• **WHAT YOU HAVE TO DO**: Print all the data below exactly, without images.

Dataset entries:
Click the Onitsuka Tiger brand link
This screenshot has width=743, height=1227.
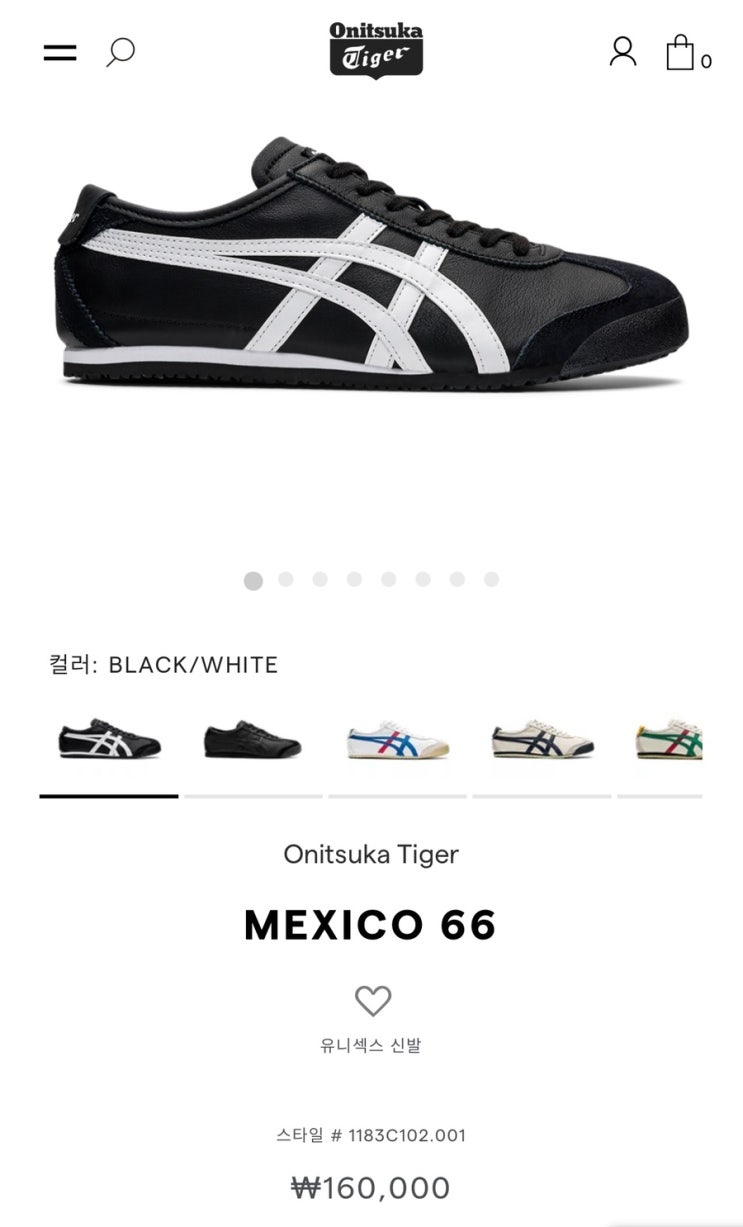point(371,854)
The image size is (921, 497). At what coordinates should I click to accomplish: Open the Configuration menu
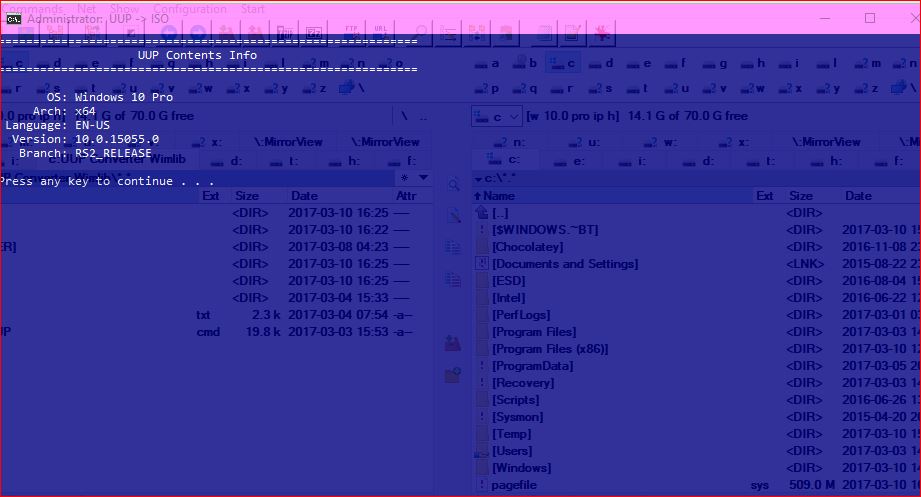[189, 9]
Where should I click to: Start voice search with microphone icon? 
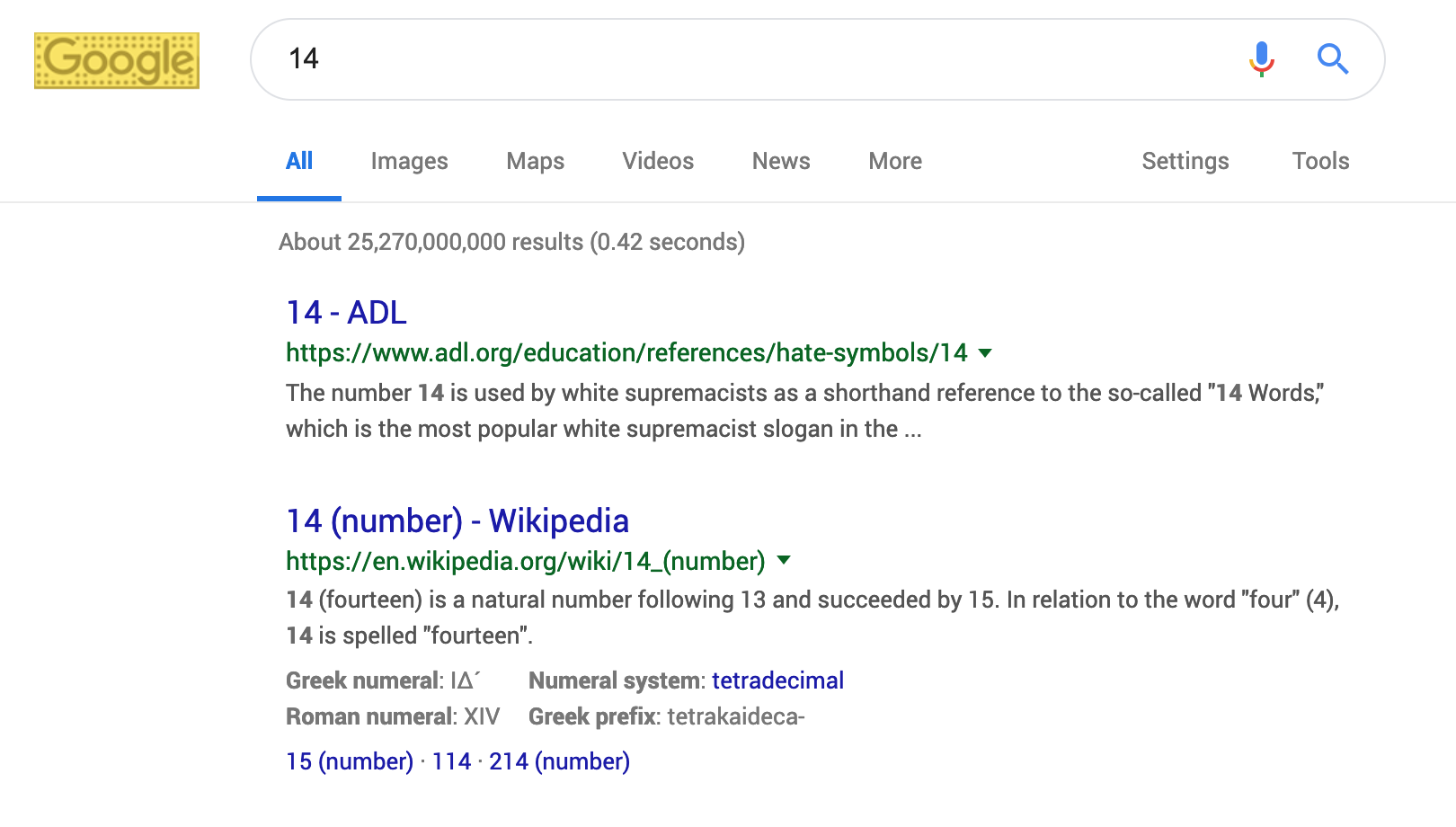click(1261, 59)
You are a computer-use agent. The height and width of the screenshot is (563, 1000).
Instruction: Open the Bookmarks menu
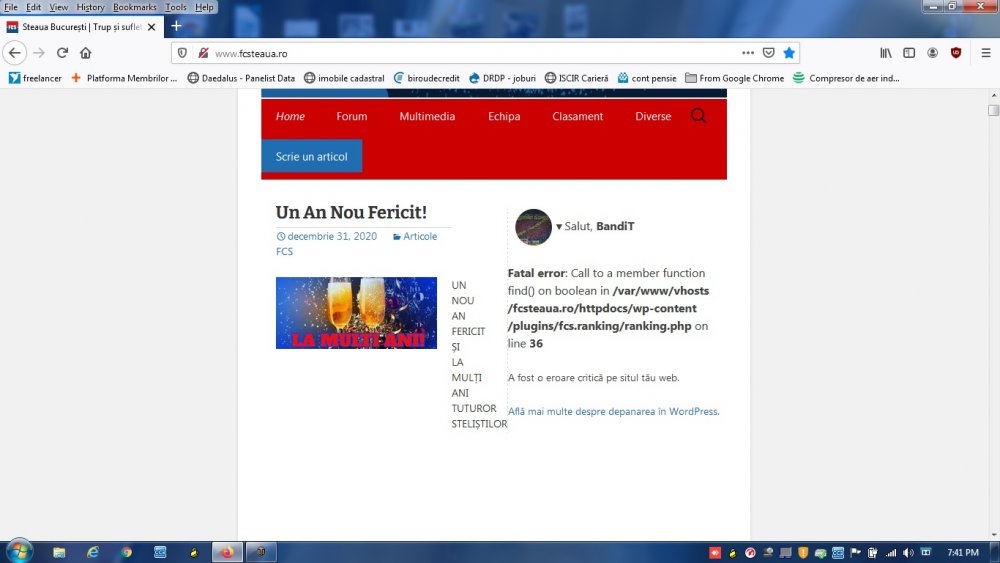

• **ANSWER FOR THIS EXERCISE**:
Click the Onitsuka Tiger brand link
This screenshot has width=743, height=1227.
point(371,854)
The image size is (921, 497). At what coordinates should I click to accomplish: Open the Configuration menu
[189, 9]
Where should I click to: Start voice search with microphone icon? 
click(1261, 59)
You are a computer-use agent. The height and width of the screenshot is (563, 1000).
Instruction: Open the Bookmarks menu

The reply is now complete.